There seems to be no reason to replace new String(char[]) with String.valueOf(char[]), and in fact the latter is likely implemented by just doing the former - here's the source code of the String class from JDK 9, for example (link):
public static String valueOf(char data[]) {
return new String(data);
}
So the only difference would be one extra method call (which at best would be inlined by the JIT). On the other hand, if there is a difference then it would be extremely small, and not worth considering, so instead of thinking about performance you should probably choose based on which way you think is more readable.
That said, the code in your example is not using the new String(char[]) constructor, it is using the new String(String) constructor to copy a string.
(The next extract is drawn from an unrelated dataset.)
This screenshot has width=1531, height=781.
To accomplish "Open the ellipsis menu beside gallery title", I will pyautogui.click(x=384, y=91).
This is not needed, you can just write the expression which creates the string without calling the constructor, unless there is some reason your code requires the string object to not be interned (and if it does, that smells like a bad design to me.)
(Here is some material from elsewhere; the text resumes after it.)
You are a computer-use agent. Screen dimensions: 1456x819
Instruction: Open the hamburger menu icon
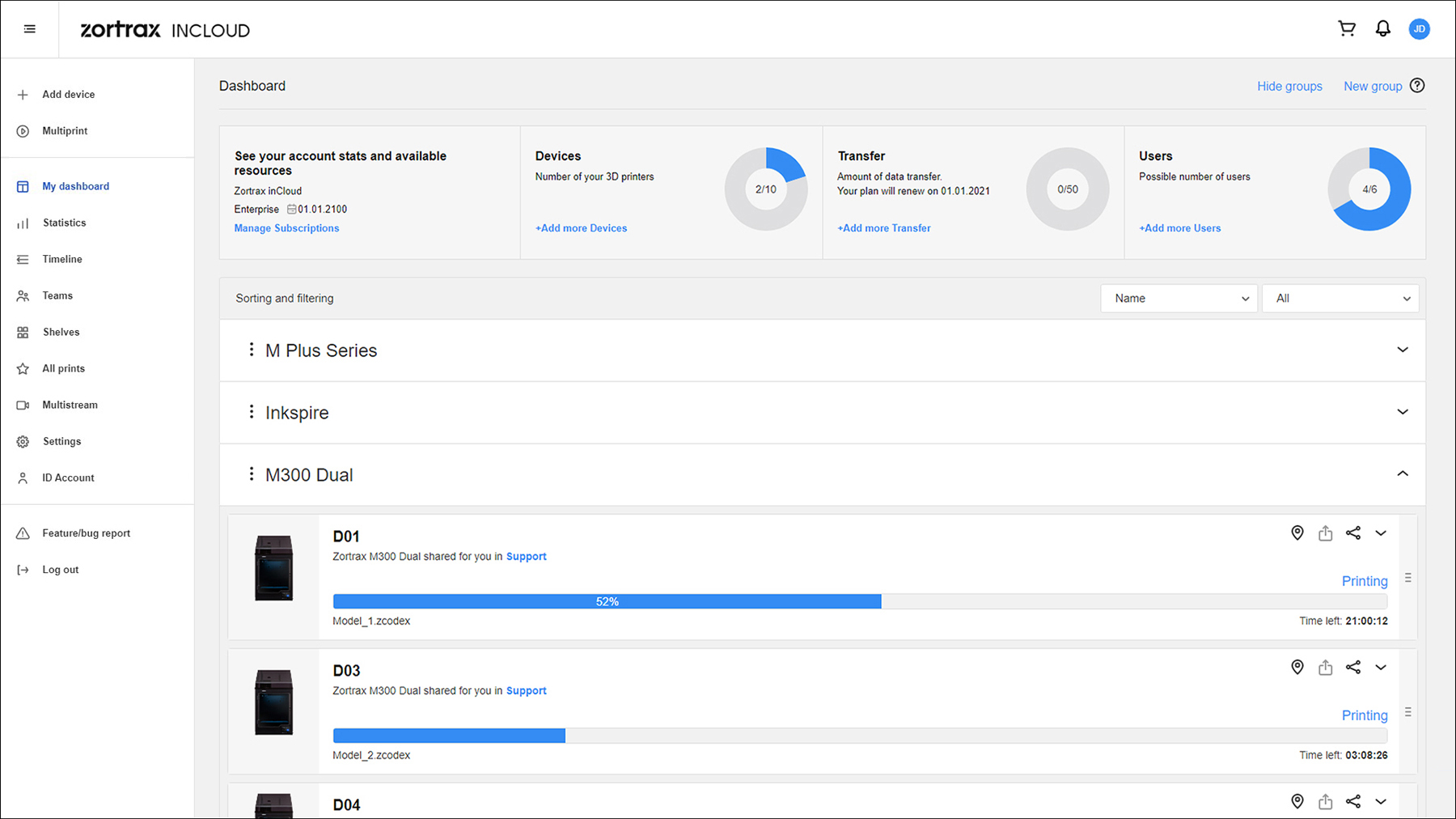click(x=30, y=29)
If you do think there might be some benefit in caching frequently-used strings, you should implement a cache yourself, design it to be optimised for the kind of strings your application is likely to be dealing with, and then benchmark it to see if it's actually faster. You'll have the cost of checking the cache every time, and this cost will likely be larger for strings than for integers, especially if it involves hashing and testing equality of strings; so if there are too many cache misses then the net effect would be negative. The cache miss rate will be highly dependent on your application, so you do want to benchmark with realistic data.
valkeyword isn't even java?var x = "A\u00ea\u00f1\u00fcC"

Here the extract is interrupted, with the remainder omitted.